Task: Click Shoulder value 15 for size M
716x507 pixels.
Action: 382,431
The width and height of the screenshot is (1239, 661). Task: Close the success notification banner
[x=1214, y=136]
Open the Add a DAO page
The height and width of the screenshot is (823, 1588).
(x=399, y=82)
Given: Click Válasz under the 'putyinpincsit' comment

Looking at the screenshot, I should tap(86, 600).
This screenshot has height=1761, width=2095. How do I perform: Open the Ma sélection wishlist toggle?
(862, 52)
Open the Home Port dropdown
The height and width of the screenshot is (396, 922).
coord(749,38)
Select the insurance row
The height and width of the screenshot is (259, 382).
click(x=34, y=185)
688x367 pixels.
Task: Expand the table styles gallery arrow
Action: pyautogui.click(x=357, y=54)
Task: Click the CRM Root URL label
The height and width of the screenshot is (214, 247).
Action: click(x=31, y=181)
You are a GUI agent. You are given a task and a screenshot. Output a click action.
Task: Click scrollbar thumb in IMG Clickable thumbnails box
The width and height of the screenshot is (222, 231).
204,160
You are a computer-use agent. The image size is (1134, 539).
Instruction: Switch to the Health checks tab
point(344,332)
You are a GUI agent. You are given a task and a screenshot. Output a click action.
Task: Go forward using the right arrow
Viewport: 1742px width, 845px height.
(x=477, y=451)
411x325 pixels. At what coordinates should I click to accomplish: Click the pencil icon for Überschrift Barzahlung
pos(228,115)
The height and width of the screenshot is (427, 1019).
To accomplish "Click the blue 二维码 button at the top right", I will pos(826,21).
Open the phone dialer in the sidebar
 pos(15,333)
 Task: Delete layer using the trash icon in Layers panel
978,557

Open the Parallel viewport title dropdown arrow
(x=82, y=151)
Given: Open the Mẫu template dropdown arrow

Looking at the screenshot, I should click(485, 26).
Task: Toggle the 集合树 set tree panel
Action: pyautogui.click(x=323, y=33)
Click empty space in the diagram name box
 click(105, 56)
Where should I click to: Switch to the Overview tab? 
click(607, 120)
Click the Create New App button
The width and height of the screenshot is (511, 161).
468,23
-=-=-
Activity:
Through the line that contains "Open the Home Port dropdown", copy the material above exactly, beginning at its first line and including nothing more.

Response:
Task: Click Shoulder value 15 for size M
716x507 pixels.
Action: 382,431
The width and height of the screenshot is (1239, 661). Task: Close the success notification banner
[x=1214, y=136]
Open the Add a DAO page
The height and width of the screenshot is (823, 1588).
(x=399, y=82)
Given: Click Válasz under the 'putyinpincsit' comment

Looking at the screenshot, I should tap(86, 600).
This screenshot has height=1761, width=2095. How do I perform: Open the Ma sélection wishlist toggle?
(862, 52)
Open the Home Port dropdown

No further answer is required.